Overview. The dirty secret of data work is that data almost never comes in the form we want. Here we run through a variety of methods for taking messy data and turning it into clean, nicely formatted data.

Python tools. Changing variable values and types, selecting variables and observations, transposing and pivoting data.

Buzzwords. Selection, filtering, pivoting; want operator.

Applications. Entry poll, Chipotle, World Economic Outlook.

Code. Link.


UNDER CONSTRUCTION

Data rarely never comes in the form we want. There are more problems than we can count, but here are a few we've run across:

  • Numerical entries are contaminated by commas (thousands) and dollar signs, leading Pandas to interpret them as strings.
  • The row or column labels are contaminated. In one example, country names included numbers, indicating footnotes in the source spreadsheet: Canada 1, Chile 2, and so on.
  • Missing values are marked in erratic ways. The most treacherous example we've seen marked an elipsis: ... You might think we could represent that by the string '...', but in fact it was a single character, a unicode elipsis. How did we figure that out? We used the len() function and found it had length one.
  • We want to select certain variables or observations from a larger set.
  • Variables run across rows, rather than down columns.
  • Columns and rows are mixed up in some way other than how we want them.

We'll surely see more than this as we proceed, but that gives us a good start.

We describe solutions to the first four issues as data cleaning. The next one as selection. And the last two as shaping. We address them in turn, using examples from datasets we use ourselves.

Reminders

  • Pandas. Python's data package.

  • Dataframes. A dataframe df is a data structure that includes a table of data, similar to a spreadsheet, plus row labels (df.index) and column labels (df.columns). Typically columns are variables and rows are observations.

  • Dataframe methods. Some of our favs are shape, head and tail, dtypes, rename, drop, set_index, T (transpose), and plot. Remind yourself what they do -- or look them up.

  • Series. A series is a single variable, such as a column of a dataframe: df['variable']. Similar to a dataframe, but the available methods differ a little.

## Provided data
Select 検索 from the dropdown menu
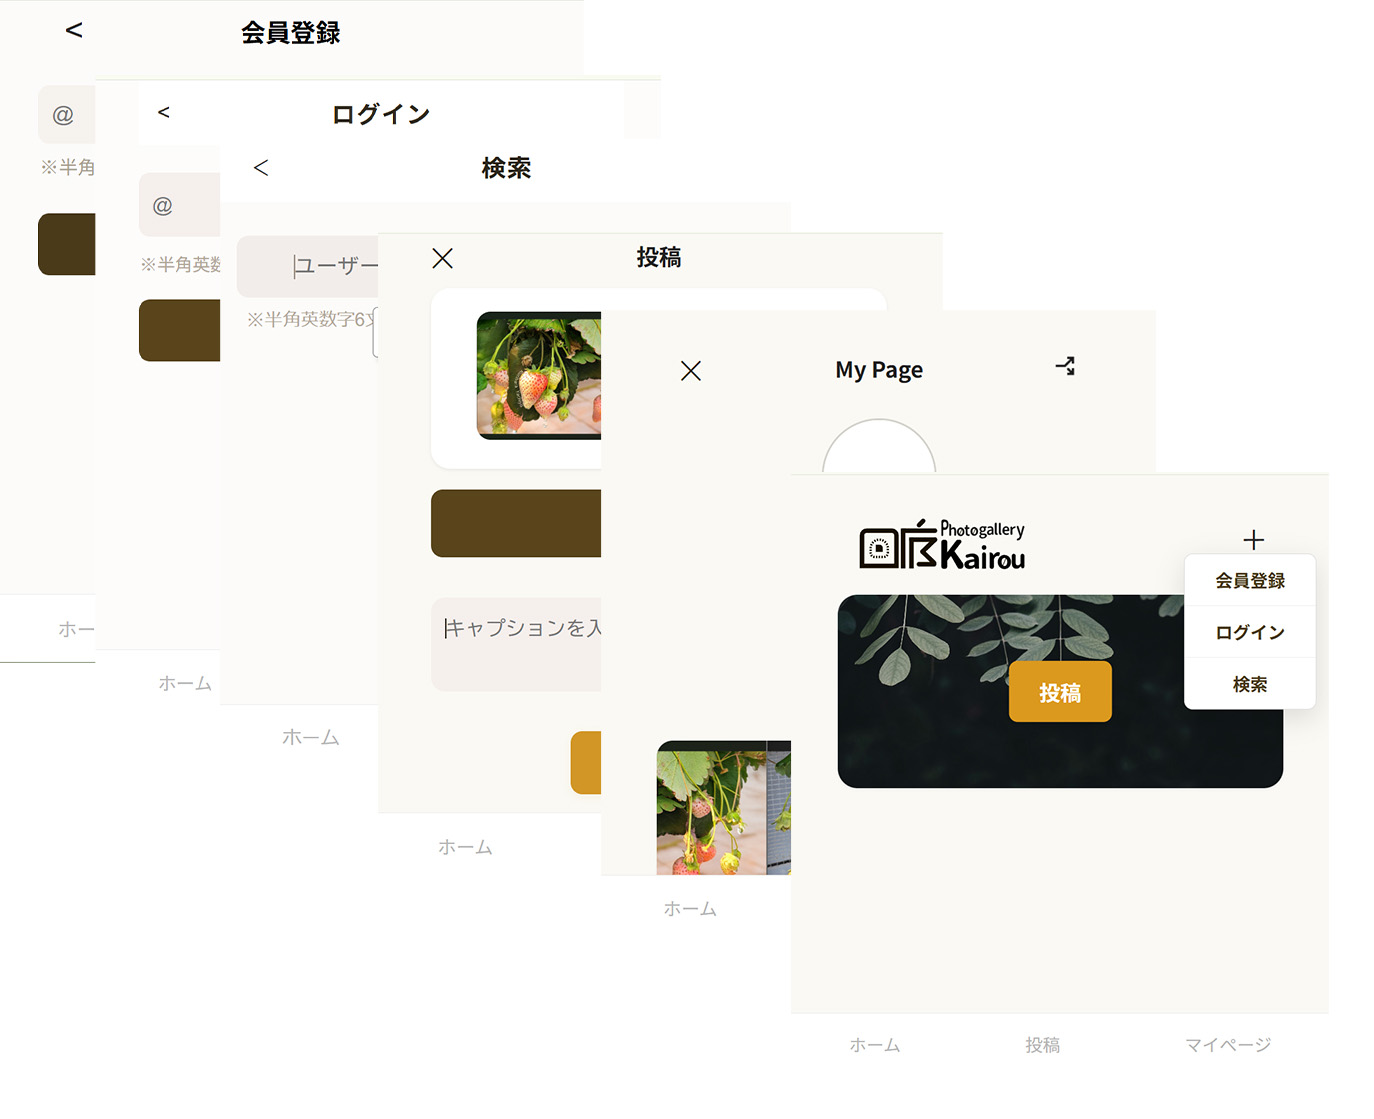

## What to do
Write out, word for word, the part of the text on cleaning messy data starting at "Code. Link." and ending at "had length one.".

## Result for this task
Code. Link.


UNDER CONSTRUCTION

Data rarely never comes in the form we want. There are more problems than we can count, but here are a few we've run across:

  • Numerical entries are contaminated by commas (thousands) and dollar signs, leading Pandas to interpret them as strings.
  • The row or column labels are contaminated. In one example, country names included numbers, indicating footnotes in the source spreadsheet: Canada 1, Chile 2, and so on.
  • Missing values are marked in erratic ways. The most treacherous example we've seen marked an elipsis: ... You might think we could represent that by the string '...', but in fact it was a single character, a unicode elipsis. How did we figure that out? We used the len() function and found it had length one.